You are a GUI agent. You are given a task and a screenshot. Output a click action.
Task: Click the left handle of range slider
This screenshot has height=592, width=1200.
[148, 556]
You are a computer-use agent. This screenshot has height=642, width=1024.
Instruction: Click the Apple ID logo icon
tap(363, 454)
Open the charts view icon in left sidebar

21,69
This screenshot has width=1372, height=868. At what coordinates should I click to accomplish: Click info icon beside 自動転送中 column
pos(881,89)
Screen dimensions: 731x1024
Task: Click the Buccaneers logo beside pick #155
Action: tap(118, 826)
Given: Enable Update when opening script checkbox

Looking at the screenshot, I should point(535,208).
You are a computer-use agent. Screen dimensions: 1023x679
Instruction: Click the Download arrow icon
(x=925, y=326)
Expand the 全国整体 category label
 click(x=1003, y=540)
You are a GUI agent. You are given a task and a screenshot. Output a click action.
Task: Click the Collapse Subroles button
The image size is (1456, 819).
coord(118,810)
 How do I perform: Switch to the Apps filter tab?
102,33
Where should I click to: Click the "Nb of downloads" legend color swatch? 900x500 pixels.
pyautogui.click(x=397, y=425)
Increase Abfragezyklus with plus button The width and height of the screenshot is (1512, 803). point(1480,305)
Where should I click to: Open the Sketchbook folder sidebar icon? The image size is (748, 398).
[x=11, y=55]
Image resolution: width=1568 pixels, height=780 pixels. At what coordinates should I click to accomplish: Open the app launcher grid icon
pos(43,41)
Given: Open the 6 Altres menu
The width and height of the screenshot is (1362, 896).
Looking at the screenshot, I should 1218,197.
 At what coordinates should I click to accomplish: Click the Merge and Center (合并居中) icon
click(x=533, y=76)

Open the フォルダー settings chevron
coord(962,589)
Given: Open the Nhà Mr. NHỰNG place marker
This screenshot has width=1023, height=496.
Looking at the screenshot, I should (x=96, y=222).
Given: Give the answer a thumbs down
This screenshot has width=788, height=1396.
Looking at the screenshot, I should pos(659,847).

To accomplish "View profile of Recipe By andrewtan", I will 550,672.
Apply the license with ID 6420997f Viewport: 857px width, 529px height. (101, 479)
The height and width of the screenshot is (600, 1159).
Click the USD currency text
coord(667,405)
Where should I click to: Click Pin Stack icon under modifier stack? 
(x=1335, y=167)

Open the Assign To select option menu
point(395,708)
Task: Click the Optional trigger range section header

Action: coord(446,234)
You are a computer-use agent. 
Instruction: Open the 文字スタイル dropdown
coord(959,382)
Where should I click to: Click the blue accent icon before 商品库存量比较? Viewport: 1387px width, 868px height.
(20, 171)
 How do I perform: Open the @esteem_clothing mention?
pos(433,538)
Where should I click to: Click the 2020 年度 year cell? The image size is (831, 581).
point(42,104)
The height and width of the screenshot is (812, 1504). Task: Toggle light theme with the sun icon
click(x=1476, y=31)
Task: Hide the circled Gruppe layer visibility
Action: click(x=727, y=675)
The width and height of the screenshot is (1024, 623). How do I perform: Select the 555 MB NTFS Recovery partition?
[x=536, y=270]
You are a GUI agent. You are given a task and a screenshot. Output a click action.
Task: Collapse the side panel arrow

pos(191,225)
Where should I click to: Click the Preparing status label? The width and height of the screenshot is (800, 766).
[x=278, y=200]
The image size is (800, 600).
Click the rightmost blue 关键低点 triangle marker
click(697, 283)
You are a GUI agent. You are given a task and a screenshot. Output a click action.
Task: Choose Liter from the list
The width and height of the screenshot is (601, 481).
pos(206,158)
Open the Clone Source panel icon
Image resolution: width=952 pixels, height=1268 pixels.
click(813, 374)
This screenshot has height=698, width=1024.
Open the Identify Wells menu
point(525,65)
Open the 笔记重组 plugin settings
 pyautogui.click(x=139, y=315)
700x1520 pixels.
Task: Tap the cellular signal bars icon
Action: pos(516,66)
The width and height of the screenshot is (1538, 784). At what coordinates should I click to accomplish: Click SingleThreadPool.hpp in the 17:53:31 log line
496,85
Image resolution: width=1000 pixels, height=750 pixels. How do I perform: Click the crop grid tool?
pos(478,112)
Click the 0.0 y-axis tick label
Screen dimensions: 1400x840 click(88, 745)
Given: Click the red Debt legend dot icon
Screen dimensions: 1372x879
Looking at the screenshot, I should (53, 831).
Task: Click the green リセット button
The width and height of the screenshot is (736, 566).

▶ Prompt: Rewrite the lines that begin at the line containing "Where should I click to: Click the blue" and end after the line containing "point(42,104)", changing "accent icon" to "bullet icon" and leaving everything else unchanged.

▶ Solved problem:
Where should I click to: Click the blue bullet icon before 商品库存量比较? Viewport: 1387px width, 868px height.
(20, 171)
 How do I perform: Open the @esteem_clothing mention?
pos(433,538)
Where should I click to: Click the 2020 年度 year cell? The image size is (831, 581).
point(42,104)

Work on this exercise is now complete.